Attack on Church in Faisalabad, Pakistan After Blasphemy Accusations
Attack on Church in Faisalabad, Pakistan After Blasphemy Accusations

Faisalabad: Another distressing incident targeting religious minorities has occurred in Pakistan, as a church was vandalized and set on fire in the Faisalabad district. Bishop Azad Marshall, based in Lahore, reported the incident. The assault on the church took place due to allegations of blasphemy, leading to the destruction of the place of worship in the Punjab province's Faisalabad district.

Expressing his profound distress, Bishop Marshall shared his thoughts on the incident via X (formerly Twitter), saying, "Words evade me as I pen down this message. Bishops, Priests, and lay individuals are profoundly saddened and anguished by the events in Jaranwala, Faisalabad District, Pakistan." He further conveyed, "Even as I type this, a church building is being engulfed in flames. Bibles have been desecrated, and Christians, falsely accused of violating the Holy Quran, have endured torment and persecution."

Bishop Marshall passionately called for justice and swift action against those responsible for the attack. He earnestly appealed for the safety of the citizens, emphasizing the need to assure them that their lives hold immense value in their own homeland, especially following the recent celebration of independence and freedom.

Despite Pakistan's founding principles in 1947, aimed at establishing a tolerant and inclusive nation, religious communities have continued to grapple with discrimination. Naveed Walter, President of Human Rights Focus Pakistan, recently noted that the minority population in Pakistan has dwindled from 23 percent to a mere 3 percent since the country's independence.

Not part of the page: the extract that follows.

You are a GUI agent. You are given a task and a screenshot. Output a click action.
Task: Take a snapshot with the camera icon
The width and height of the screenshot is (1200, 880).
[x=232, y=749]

Walter highlighted that multiple factors have contributed to this decline. Notably, Pakistan's declaration as an Islamic state played a significant role. The introduction of Islam as the state religion and various constitutional amendments in the 1973 constitution, such as specifying the President and Prime Minister must be Muslim, have had lasting repercussions. Amendments influenced by Sharia law were introduced during the 1980s, under the regime of Muhammad Zia-ul-Haq.

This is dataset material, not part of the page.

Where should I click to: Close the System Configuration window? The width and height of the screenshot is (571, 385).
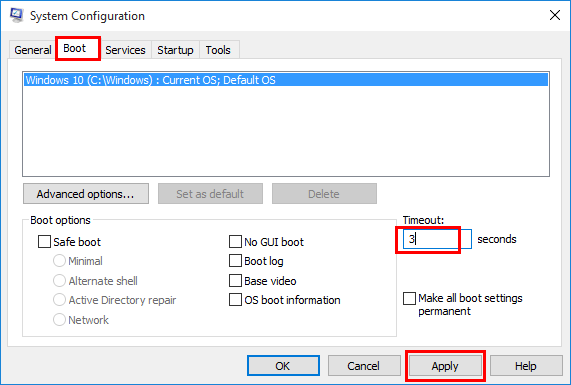point(555,15)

Walter, a human rights advocate, asserted that the blasphemy law was implemented to target religious minorities. Tragically, numerous individuals have lost their lives, and many have languished in prisons throughout Pakistan since the enactment of this law. Notably, in June, a local court in Bahawalpur sentenced a 22-year-old Christian youth, Noman Masih, to death on blasphemy charges, causing significant shockwaves across Pakistan. Various human rights activists and organizations strongly condemned the verdict.